## Text block
☆ ☆ ☆ ☆

LIFE INSURANCE FAQ
What is the application process like for a whole life insurance plan?
Usually, there is a simple application that needs to be completed and a follow-up phone interview. Coverage may be guaranteed regardless of the health issues. The application helps determine which plan is appropriate.
Do I have to take a medical exam?
No medical exam is needed for coverage.
Can I name someone other than a relative as the beneficiary of my life insurance policy?
Although it is typical for an individual to name his or her spouse, child, parent, or other relative as the life insurance beneficiary, non-relatives can also be named. For instance, you can designate your estate, trust, business partner, lender, or domestic partner as beneficiary of your life insurance policy.
Check the laws in your state for specific requirements, though. A few states specify that under certain circumstances an unrelated beneficiary have an insurable interest. An insurable interest exists when one party has a financial interest in another party’s life. The beneficiary of a life insurance policy must expect to suffer a financial loss if the insured dies.
I don’t smoke cigarettes, but I smoke cigars occasionally. Will I have to pay smokers rates for life insurance?
Because of the increased mortality risk associated with smoking, smokers almost always pay more for life insurance than their nonsmoking counterparts. Some life insurance companies distinguish between moderate smokers (20 or fewer cigarettes per day) and heavy smokers (more than 20 cigarettes per day) and offer somewhat lower rates for those who smoke less. Rising cigar popularity raised numerous questions about how to classify cigar smokers. Unfortunately, there is not yet an industry-wide consensus on this issue.
Insurance companies will typically re-evaluate your rates if you quit smoking for at least a year.
What does insurable interest mean on a life insurance policy?
If you want to buy a life insurance policy on someone else’s life, you must have an interest in that person remaining alive, or expect emotional or financial loss from that person’s death. This is called an insurable interest.
When you buy insurance on your own life, you are assumed to have an insurable interest. If you are buying a policy on someone else’s life, an insurable interest can typically be established if you have a sufficiently strong relationship with that person based on blood, marriage, or monetary interest.
I am single. Do I need life insurance?
Single people often think they don’t need life insurance, and in many cases, they are right. However, there are many factors that determine your need for life insurance; marital status is just one.
What you need to consider is if you died tomorrow, would you leave enough to cover your funeral expenses? If not, who would be responsible for paying? For many families, even a relatively simple funeral can create a major financial burden. For this reason alone, you might consider purchasing a small life insurance policy, or even a simple burial policy. As an alternative, you could invest the premiums you would spend on such a policy, and make sure your family knows this investment is earmarked for your final expenses, should the need arise.
Do life insurance companies really check to see if I’m a smoker?
Because smoking is a health hazard, life insurance companies may charge you a higher premium if you smoke. Worse yet, smoking may even prevent you from obtaining life insurance coverage at all. How does an insurance company find out if you smoke and how much? In most cases, they start by simply asking you. Almost every application for life insurance contains questions about health issues, including smoking. Your responses to any smoking-related questions will play a part in a company’s decision about whether to sell you life insurance and at what price.

☆ ☆ ☆ ☆

## Work item
Reproduce the life insurance FAQ from "I don’t smoke" up to and including "least a year.".

☆ ☆ ☆ ☆

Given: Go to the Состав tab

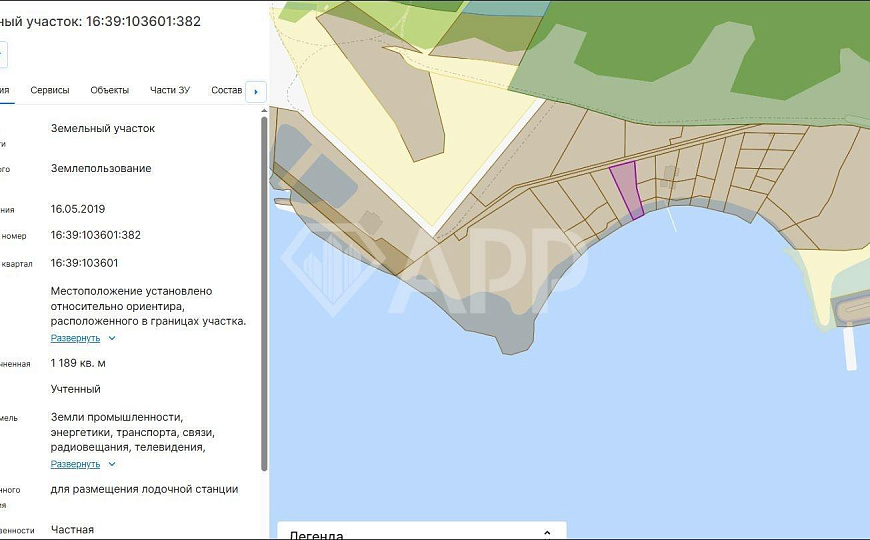Looking at the screenshot, I should tap(227, 90).
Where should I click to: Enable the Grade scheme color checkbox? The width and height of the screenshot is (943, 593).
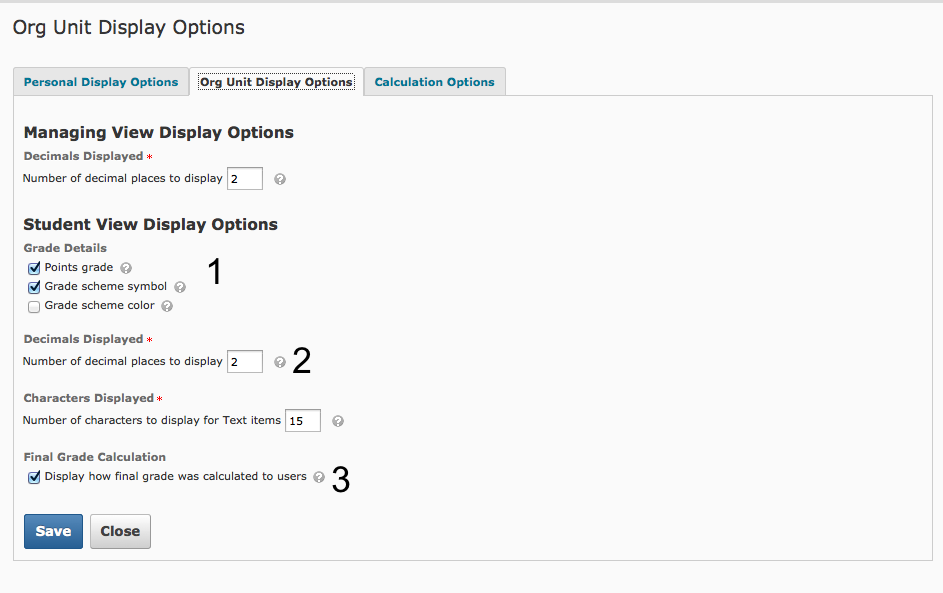34,306
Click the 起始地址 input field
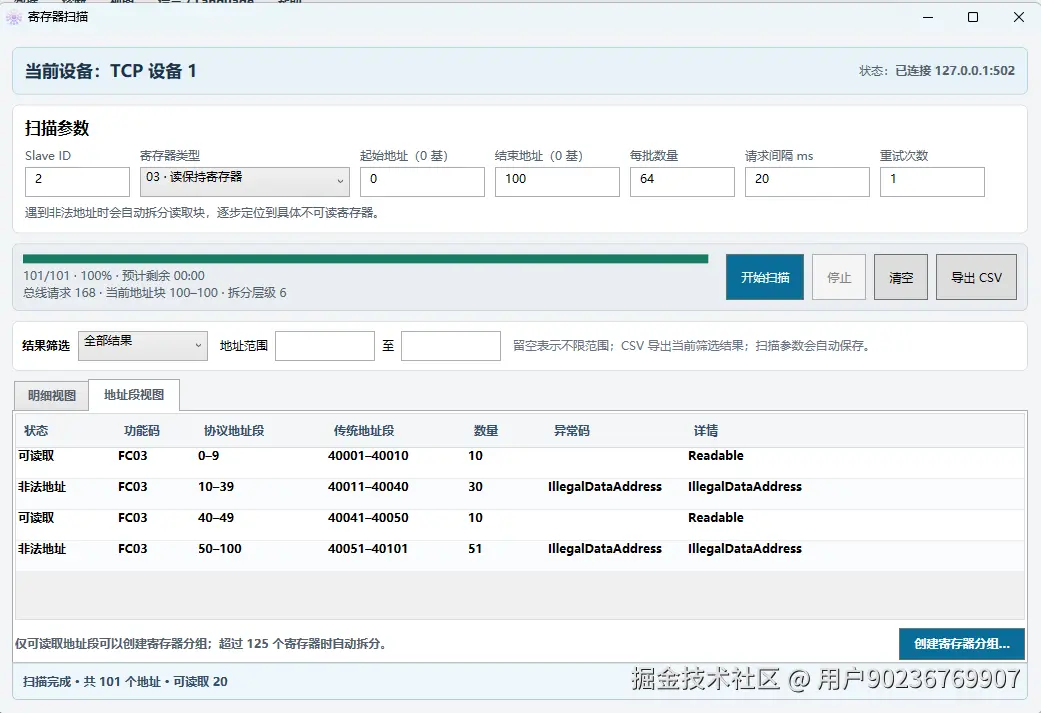 (x=422, y=181)
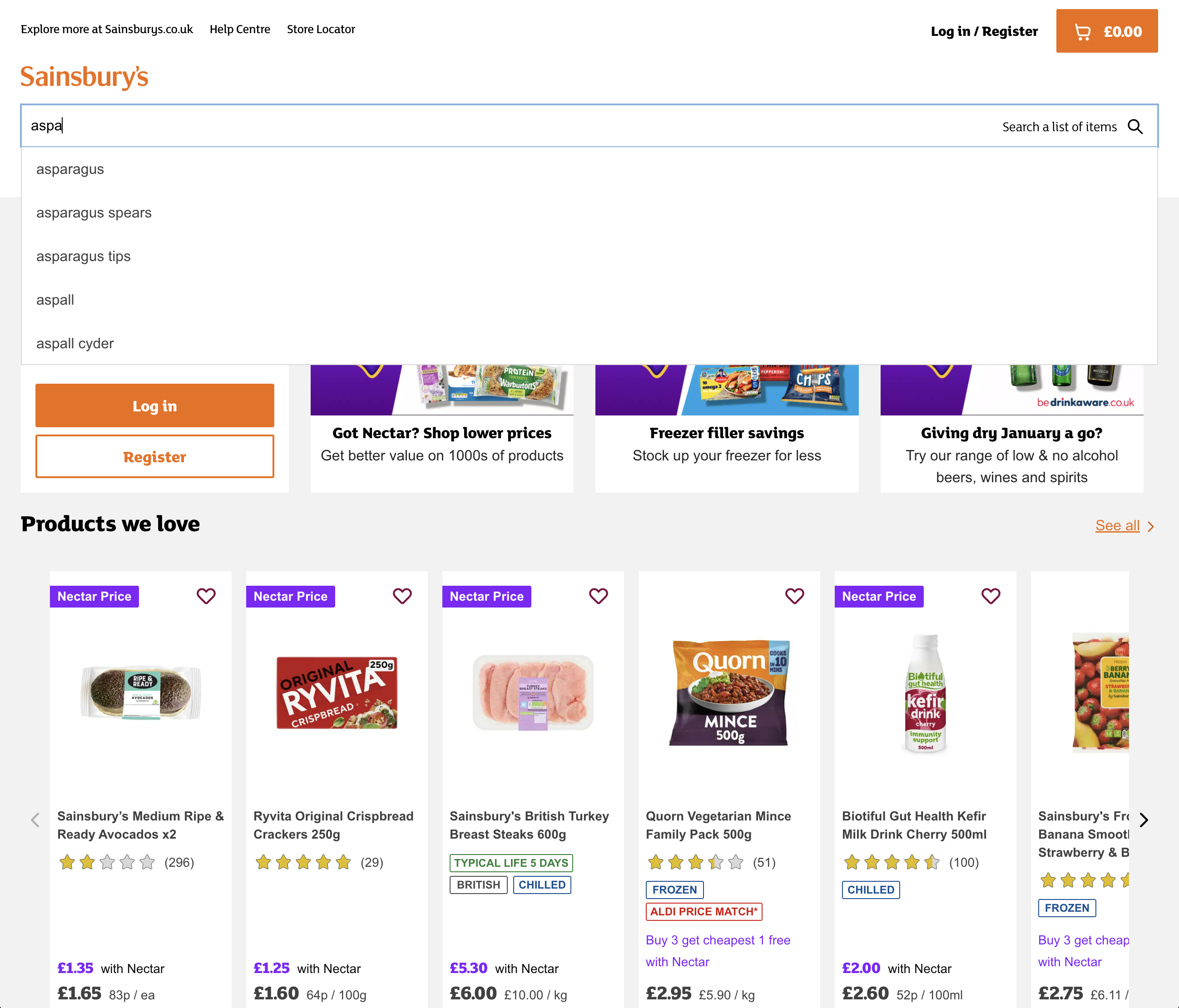Open the Store Locator page
This screenshot has width=1179, height=1008.
pos(321,29)
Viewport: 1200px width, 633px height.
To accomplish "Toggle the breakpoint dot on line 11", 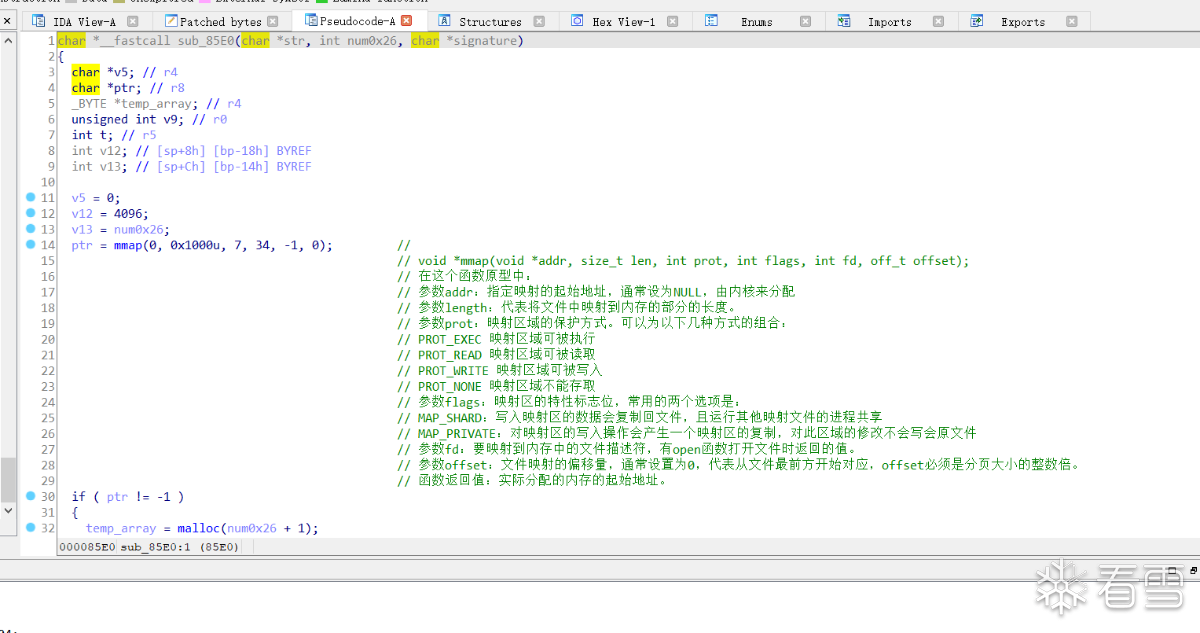I will (31, 198).
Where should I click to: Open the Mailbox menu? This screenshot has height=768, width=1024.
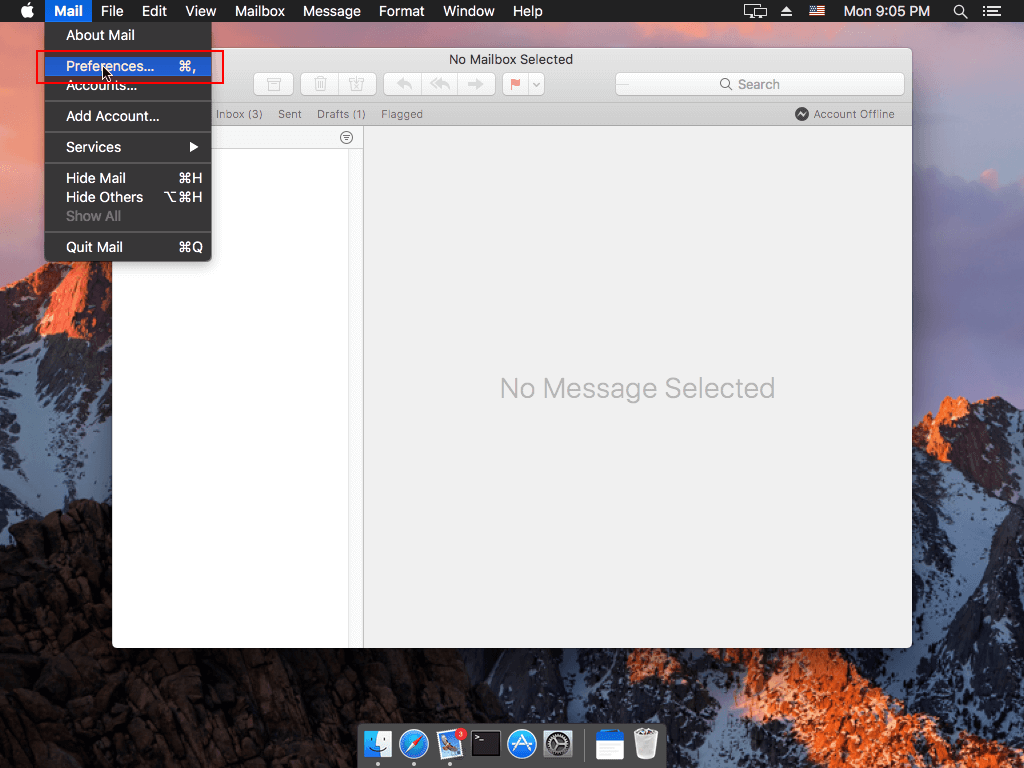point(259,11)
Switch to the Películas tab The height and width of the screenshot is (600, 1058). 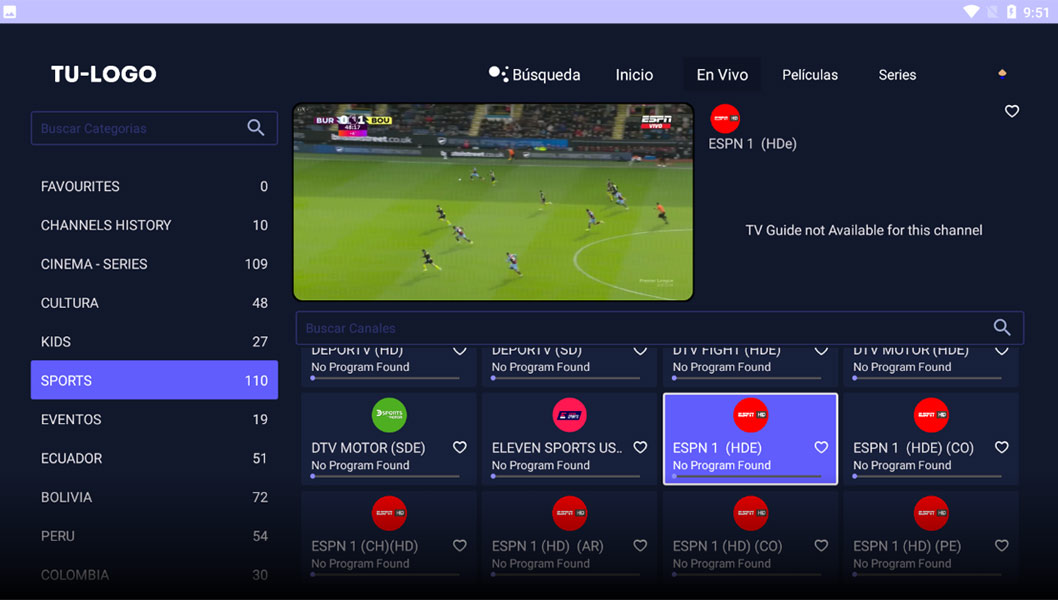point(810,75)
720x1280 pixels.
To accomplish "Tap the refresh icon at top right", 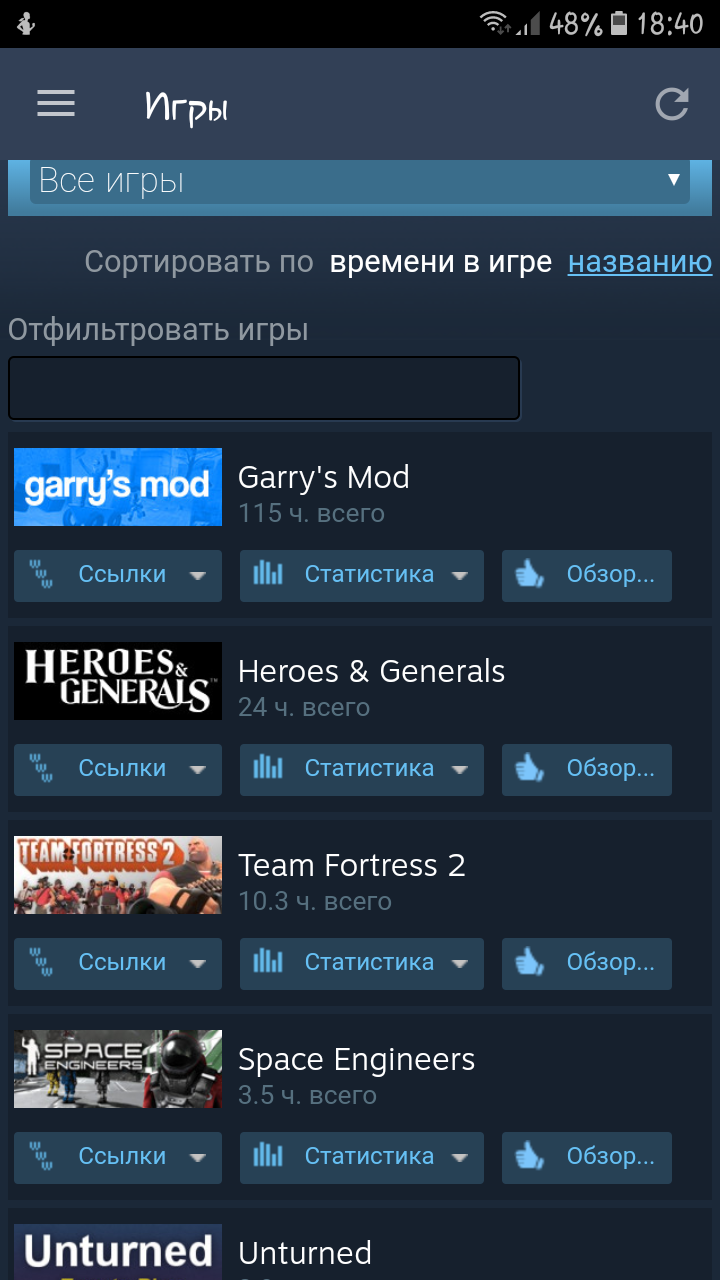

☆ ☆ ☆ ☆

## Solution for this problem
I don’t smoke cigarettes, but I smoke cigars occasionally. Will I have to pay smokers rates for life insurance?
Because of the increased mortality risk associated with smoking, smokers almost always pay more for life insurance than their nonsmoking counterparts. Some life insurance companies distinguish between moderate smokers (20 or fewer cigarettes per day) and heavy smokers (more than 20 cigarettes per day) and offer somewhat lower rates for those who smoke less. Rising cigar popularity raised numerous questions about how to classify cigar smokers. Unfortunately, there is not yet an industry-wide consensus on this issue.
Insurance companies will typically re-evaluate your rates if you quit smoking for at least a year.